Which is a step up from English Conservative unionism, because that suddenly seems to be nothing at all. Yes, your English Tory will talk the unionist talk, but press him on it — I am belatedly realising — and you will discover that the only Union they’re really interested in is one that has no impact upon them whatsoever. Remember all those decades when there was a Tory PM and almost no Scottish Tory MPs? Remember the way they’d shrug and explain that this was just how a Union works, and that the reverse could as easily be true? Call me a mug, but I actually thought they meant it. They don’t want a partner, these people, but a pet. Indeed, they don’t even want a pet but maybe a Tamagotchi. One you can turn off and leave in a drawer. Which is why, secretly, the Tories are rooting for the SNP and the SNP are rooting for the Tories. Because, unlike with Labour, the SNP and the Conservatives really do have the same big aim: to bring about a time, as soon as possible, where Scotland and England leave each other the hell alone.

So this is where we are. We have Labour being called Tories in Scotland, and the SNP being called Labour in England. We have Tories abandoning unionism for their own self-interest (while pretending they haven’t) and Labour cleaving to it for theirs (while pretending they aren’t). We have the SNP casting coy, come-hither looks at a coalition with Labour, even though they wouldn’t enter one and wouldn’t even be asked to, and are secretly on the same page as the Conservatives anyway. Although not the Scottish Conservatives, who are on another page altogether.

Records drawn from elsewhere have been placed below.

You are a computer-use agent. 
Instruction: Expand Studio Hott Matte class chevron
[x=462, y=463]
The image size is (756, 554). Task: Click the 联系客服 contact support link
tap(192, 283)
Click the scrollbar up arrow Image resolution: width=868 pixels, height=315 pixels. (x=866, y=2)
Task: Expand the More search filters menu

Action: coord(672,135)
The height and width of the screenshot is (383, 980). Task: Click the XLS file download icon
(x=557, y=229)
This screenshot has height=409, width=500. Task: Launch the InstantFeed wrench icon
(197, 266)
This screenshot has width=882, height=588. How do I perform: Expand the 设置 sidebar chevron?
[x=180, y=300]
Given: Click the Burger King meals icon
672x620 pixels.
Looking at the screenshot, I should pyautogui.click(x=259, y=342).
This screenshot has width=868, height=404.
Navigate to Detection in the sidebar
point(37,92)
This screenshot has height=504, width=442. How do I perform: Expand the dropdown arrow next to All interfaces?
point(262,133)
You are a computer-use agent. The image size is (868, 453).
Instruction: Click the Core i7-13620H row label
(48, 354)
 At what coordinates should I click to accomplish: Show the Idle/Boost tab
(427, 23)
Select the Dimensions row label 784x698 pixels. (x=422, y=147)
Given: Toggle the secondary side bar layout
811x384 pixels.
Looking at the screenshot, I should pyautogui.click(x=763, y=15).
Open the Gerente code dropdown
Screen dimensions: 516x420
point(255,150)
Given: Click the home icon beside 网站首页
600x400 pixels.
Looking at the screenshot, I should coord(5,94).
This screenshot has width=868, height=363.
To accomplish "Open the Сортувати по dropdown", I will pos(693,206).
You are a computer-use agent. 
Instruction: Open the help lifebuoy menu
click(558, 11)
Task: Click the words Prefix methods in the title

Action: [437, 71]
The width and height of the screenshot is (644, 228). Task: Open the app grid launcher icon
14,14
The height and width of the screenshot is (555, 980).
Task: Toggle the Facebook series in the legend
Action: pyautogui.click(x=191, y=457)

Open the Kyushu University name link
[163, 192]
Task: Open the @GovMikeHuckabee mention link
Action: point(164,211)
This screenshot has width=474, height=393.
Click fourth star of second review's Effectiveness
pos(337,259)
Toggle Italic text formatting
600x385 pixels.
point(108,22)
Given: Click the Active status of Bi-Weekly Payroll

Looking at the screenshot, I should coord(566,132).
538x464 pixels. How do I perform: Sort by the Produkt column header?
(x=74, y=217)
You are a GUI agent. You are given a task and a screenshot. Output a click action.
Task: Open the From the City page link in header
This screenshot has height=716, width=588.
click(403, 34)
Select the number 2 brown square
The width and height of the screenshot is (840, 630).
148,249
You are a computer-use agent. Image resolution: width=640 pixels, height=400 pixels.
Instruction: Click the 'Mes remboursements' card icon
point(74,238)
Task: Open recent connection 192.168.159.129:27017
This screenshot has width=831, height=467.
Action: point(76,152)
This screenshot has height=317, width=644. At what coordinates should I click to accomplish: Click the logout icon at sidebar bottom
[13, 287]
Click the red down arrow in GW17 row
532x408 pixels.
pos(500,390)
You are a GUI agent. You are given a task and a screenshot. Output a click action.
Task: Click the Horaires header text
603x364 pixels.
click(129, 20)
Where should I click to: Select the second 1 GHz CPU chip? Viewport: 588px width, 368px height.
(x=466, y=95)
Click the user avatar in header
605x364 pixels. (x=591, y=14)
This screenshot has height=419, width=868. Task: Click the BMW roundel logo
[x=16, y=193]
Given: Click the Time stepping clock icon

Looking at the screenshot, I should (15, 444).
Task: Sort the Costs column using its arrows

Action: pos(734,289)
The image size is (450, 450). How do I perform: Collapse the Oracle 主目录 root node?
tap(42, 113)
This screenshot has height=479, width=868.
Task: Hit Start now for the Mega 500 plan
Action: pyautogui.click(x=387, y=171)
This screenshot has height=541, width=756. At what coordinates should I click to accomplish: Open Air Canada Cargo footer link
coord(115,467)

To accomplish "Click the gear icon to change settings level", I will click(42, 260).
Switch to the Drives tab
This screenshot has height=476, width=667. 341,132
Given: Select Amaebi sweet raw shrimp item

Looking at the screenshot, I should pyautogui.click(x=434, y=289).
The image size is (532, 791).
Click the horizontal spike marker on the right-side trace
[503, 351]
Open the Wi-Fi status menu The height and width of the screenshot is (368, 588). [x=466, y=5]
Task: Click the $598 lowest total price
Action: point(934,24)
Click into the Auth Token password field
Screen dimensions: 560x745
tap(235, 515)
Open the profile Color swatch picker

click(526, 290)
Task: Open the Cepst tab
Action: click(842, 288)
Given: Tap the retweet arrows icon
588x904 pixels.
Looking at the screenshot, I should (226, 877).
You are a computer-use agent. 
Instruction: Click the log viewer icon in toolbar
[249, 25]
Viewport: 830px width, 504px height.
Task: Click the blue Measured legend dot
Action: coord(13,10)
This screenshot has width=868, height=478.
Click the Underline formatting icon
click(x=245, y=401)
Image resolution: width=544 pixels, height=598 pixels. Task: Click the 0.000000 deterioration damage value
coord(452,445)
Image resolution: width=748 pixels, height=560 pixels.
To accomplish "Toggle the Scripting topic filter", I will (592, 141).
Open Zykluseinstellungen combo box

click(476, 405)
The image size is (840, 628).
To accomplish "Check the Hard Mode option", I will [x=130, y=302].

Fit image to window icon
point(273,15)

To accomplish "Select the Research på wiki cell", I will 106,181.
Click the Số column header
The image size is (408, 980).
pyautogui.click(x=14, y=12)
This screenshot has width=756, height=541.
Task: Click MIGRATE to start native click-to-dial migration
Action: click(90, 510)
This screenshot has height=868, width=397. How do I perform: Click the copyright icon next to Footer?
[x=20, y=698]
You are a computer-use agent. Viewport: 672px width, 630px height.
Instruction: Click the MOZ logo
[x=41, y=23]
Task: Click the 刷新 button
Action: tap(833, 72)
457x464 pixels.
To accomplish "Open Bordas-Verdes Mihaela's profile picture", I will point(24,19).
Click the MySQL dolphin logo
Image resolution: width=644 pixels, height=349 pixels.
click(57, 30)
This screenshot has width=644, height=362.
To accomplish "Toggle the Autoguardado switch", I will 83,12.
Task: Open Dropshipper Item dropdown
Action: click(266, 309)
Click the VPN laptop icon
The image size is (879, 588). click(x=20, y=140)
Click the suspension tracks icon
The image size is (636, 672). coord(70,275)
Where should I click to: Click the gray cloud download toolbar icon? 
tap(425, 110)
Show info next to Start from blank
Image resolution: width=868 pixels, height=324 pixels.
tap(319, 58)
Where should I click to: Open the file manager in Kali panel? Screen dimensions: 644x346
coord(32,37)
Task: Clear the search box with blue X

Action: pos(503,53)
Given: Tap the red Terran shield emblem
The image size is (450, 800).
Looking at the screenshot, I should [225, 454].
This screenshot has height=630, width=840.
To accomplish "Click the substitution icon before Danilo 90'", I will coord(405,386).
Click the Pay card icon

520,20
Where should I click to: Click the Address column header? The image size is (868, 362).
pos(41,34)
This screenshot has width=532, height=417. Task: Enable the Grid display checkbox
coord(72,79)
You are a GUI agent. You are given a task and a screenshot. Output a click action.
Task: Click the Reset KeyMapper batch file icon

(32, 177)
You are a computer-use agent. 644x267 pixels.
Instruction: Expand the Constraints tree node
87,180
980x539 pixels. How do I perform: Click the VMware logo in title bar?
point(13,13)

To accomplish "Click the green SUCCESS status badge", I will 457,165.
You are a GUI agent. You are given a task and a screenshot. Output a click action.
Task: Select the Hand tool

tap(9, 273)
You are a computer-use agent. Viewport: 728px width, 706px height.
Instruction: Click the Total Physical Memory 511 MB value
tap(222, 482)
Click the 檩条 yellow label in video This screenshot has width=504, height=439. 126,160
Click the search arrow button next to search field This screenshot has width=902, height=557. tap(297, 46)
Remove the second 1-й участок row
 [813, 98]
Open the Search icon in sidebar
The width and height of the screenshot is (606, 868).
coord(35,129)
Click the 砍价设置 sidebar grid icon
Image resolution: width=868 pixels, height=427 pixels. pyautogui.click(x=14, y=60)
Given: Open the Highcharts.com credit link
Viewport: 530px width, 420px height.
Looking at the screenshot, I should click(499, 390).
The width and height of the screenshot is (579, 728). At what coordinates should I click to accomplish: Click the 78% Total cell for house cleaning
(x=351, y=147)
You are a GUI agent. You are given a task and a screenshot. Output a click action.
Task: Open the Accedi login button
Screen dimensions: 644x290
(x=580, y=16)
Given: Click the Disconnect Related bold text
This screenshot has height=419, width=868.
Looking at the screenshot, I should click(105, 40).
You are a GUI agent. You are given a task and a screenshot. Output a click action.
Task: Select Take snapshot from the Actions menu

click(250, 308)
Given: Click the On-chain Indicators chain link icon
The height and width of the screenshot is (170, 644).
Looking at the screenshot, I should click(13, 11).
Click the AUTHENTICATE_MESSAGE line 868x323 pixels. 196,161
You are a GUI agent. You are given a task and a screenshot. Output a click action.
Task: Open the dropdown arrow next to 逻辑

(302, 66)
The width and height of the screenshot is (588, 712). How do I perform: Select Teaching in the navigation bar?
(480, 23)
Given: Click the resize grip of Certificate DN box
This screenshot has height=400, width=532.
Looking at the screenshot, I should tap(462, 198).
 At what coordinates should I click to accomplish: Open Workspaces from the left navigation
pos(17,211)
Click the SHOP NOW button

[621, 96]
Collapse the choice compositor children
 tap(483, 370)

And on the bleak days — which are frequent — I think back to the shivering relief of that bleary, hungover morning in September. Remember? When it looked, at last, as though the people who wanted to break Britain had been sent hamewards tae think again? Suddenly it feels like they were the wrong enemy altogether. It is not the SNP who are the real threat to Britain, for all their swift and startling resurgence. It’s their secret English allies, who are many and various and were hiding in plain sight. And they pretend to oppose the Scottish separatists, and the Scottish separatists pretend to oppose them, but both are giggling behind the backs of their hands. They’re the ones to watch out for. Because they’re just getting started.

Hugo Rifkind is a writer for the Times.